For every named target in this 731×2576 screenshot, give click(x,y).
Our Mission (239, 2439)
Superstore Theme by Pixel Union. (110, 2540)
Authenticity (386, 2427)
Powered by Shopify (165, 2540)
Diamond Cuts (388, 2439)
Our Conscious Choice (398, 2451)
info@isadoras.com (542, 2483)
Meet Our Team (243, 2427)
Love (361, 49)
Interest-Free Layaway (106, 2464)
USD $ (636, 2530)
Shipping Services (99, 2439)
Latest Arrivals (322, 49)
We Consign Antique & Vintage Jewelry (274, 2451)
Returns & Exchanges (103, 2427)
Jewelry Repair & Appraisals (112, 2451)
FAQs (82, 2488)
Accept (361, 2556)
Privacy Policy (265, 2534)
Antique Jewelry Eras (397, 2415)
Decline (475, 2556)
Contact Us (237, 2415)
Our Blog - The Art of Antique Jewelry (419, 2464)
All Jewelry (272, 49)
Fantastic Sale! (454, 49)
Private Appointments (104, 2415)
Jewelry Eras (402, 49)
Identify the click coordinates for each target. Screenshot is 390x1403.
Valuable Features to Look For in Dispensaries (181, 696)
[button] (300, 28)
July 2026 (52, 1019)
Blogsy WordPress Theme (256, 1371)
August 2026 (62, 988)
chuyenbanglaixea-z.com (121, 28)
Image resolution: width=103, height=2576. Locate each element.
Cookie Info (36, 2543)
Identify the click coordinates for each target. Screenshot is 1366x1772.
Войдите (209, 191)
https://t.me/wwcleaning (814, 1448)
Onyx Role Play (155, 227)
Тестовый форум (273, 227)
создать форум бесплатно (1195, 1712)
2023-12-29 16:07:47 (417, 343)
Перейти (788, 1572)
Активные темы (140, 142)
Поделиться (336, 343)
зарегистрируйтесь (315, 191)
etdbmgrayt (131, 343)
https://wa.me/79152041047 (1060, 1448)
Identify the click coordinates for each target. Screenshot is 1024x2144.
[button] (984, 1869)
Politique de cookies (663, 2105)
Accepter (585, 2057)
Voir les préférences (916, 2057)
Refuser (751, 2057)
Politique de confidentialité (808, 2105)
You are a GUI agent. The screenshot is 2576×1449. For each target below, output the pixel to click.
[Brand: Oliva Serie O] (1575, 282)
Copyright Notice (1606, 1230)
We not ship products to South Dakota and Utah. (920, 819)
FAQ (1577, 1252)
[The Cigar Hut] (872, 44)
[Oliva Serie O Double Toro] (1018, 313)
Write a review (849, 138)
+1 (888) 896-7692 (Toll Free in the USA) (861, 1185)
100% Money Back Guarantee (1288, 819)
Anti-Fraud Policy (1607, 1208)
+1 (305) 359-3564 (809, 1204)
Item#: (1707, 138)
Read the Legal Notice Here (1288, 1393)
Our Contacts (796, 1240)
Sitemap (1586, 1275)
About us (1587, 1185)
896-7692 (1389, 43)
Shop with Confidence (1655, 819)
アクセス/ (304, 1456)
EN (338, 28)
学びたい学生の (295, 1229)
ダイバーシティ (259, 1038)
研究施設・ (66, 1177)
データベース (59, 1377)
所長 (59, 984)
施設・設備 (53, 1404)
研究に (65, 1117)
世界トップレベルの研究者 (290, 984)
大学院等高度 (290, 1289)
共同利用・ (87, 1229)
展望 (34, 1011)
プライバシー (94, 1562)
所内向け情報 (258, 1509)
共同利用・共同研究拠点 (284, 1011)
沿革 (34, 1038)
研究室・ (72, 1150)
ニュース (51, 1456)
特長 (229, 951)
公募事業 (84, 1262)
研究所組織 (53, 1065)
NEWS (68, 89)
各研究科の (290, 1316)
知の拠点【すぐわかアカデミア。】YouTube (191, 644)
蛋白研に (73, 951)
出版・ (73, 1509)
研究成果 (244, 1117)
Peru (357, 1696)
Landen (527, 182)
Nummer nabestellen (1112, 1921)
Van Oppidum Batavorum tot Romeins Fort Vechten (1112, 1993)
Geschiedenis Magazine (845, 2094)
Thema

*-*-*

Your task:
Please transcribe, exactly and with nothing added, the lines from the first line of the material above through the line that contains "info@isadoras.com (542, 2483)".

Solution to the exercise:
For every named target in this 731×2576 screenshot, give click(x,y).
Our Mission (239, 2439)
Superstore Theme by Pixel Union. (110, 2540)
Authenticity (386, 2427)
Powered by Shopify (165, 2540)
Diamond Cuts (388, 2439)
Our Conscious Choice (398, 2451)
info@isadoras.com (542, 2483)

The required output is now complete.